**TASKS TO PERFORM**.
A - According to the book description, what makes for a fascinating subtext in the book? Answer in one or two sentences.
B - Reproduce the book description verbatim, everything from "Among the powrfully" down to "of Incest. Epilogue.".
C - Translate this sentence from the book description into Spanish: "Siegel also presents two cases in which patients retracted their claims of incest toward the end of their treatments."

1st Edition

Transformations Countertransference During the Psychoanalytic Treatment of Incest, Real and Imagined

By Elaine V. Siegel Copyright 1996
    208 Pages
    by Routledge

    208 Pages
    by Routledge

    In recent years, memories and reconstructions of incestuous child abuse have become common features of psychoanalytic treatment.  Among some clinicians, such abuse is suspected even when there is little evidence.  How does the analyst distinguish between incest real and imagined, and how do recovered memories of incest affect the analyst?

    In this poignant and beautifully written study, Elaine Siegel brings new insights to bear on these timely questions.  An inveterate note taker, she discloses the countertransferential ruminations and associations to the occurrence of incest at various stages during the treatment process over the course of 30 years of clinical work.  The manner in which her "analytic instrument" evolved and was shaped by her analysands' stories makes for a fascinating subtext in a book that addresses itself to the differences and similarities during treatment of real and imagined incestuous abuse. 

    Among the powrfully disturbing clinical cases at the heart of this study are two reports detailing the lengthy analyses of women who found corroboration for multigenerational incest.  Siegel also presents two cases in which patients retracted their claims of incest toward the end of their treatments.  Through the medium of these and other reports, Siegel explores how psychoanalysts are struggling both to understand incestuous abuse and to accomodate their treatment techniques to shifting societal perspectives. 

    Introduction. Multigenerational Incest-Mrs. Raphael. Multigenerational Incest-Mrs. Hutchcomb. Mother-Son Incest. Father-Daughter Incest. False Claims of Incest. Epilogue.

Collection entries

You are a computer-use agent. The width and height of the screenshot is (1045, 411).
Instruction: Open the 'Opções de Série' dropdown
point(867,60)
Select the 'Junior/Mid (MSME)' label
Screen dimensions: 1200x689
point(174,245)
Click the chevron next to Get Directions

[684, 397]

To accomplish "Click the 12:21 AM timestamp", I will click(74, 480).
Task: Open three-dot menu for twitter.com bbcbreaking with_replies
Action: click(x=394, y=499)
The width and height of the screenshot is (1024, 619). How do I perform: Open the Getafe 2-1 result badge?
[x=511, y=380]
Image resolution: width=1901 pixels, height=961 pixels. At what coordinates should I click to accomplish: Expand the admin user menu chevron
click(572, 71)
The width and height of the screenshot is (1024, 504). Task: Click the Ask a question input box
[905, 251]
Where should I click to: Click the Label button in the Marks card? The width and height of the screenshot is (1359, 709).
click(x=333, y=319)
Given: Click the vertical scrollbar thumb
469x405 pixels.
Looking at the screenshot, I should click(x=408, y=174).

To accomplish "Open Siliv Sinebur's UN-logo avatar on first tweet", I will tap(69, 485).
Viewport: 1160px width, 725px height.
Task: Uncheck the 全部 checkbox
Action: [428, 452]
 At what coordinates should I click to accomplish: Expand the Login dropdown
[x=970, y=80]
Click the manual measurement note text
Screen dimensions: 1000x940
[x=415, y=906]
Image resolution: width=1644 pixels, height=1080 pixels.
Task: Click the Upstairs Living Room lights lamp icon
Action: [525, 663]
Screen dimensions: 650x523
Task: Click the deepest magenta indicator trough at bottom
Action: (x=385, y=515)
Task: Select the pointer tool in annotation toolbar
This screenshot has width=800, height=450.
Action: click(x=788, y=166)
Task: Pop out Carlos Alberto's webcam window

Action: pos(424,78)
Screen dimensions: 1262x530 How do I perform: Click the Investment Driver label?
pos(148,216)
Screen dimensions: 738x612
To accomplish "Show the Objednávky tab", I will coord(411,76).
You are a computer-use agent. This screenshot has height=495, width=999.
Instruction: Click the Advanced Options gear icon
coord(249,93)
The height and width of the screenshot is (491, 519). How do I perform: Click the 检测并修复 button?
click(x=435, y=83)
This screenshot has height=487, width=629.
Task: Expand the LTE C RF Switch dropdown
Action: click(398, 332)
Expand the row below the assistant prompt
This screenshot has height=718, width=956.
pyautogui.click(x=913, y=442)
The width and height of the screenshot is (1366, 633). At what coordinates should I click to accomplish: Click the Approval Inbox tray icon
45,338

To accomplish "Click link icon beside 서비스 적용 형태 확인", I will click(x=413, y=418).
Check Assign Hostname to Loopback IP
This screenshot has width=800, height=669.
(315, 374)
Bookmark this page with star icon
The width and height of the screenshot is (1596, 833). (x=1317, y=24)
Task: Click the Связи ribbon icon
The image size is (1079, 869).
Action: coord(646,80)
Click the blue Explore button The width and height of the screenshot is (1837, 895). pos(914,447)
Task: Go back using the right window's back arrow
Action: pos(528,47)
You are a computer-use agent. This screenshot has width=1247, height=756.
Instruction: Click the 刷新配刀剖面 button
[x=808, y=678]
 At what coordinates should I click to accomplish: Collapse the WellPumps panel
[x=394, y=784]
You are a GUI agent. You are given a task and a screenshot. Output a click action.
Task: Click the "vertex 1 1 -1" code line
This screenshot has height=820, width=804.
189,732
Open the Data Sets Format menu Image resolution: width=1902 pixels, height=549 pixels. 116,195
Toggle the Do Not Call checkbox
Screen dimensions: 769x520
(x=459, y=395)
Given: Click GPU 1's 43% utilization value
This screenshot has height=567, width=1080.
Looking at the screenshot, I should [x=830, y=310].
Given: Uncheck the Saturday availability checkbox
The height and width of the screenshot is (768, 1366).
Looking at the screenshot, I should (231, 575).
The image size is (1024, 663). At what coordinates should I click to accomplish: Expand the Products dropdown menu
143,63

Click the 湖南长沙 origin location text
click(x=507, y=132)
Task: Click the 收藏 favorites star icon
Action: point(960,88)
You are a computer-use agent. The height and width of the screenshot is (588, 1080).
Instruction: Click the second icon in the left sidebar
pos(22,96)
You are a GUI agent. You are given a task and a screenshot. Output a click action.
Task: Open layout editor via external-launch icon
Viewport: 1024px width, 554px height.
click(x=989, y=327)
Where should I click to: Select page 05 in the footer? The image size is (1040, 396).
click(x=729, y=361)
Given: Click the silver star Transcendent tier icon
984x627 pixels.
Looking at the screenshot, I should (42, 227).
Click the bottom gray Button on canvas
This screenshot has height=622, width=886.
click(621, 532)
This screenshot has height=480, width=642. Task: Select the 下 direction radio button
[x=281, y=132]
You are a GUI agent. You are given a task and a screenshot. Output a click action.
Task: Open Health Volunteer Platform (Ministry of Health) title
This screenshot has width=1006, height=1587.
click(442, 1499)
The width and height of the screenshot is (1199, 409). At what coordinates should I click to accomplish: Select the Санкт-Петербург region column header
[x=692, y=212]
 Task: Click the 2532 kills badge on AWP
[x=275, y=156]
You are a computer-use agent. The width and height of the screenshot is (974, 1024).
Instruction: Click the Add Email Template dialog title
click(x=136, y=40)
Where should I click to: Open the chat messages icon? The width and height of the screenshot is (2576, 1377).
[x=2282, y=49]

**ANSWERS PER TASK**.
A - The fascinating subtext comes from the way Siegel's "analytic instrument" evolved and was shaped by her analysands' stories.

B -
Among the powrfully disturbing clinical cases at the heart of this study are two reports detailing the lengthy analyses of women who found corroboration for multigenerational incest.  Siegel also presents two cases in which patients retracted their claims of incest toward the end of their treatments.  Through the medium of these and other reports, Siegel explores how psychoanalysts are struggling both to understand incestuous abuse and to accomodate their treatment techniques to shifting societal perspectives. 

    Introduction. Multigenerational Incest-Mrs. Raphael. Multigenerational Incest-Mrs. Hutchcomb. Mother-Son Incest. Father-Daughter Incest. False Claims of Incest. Epilogue.

C - Siegel también presenta dos casos en los que los pacientes se retractaron de sus denuncias de incesto hacia el final de sus tratamientos.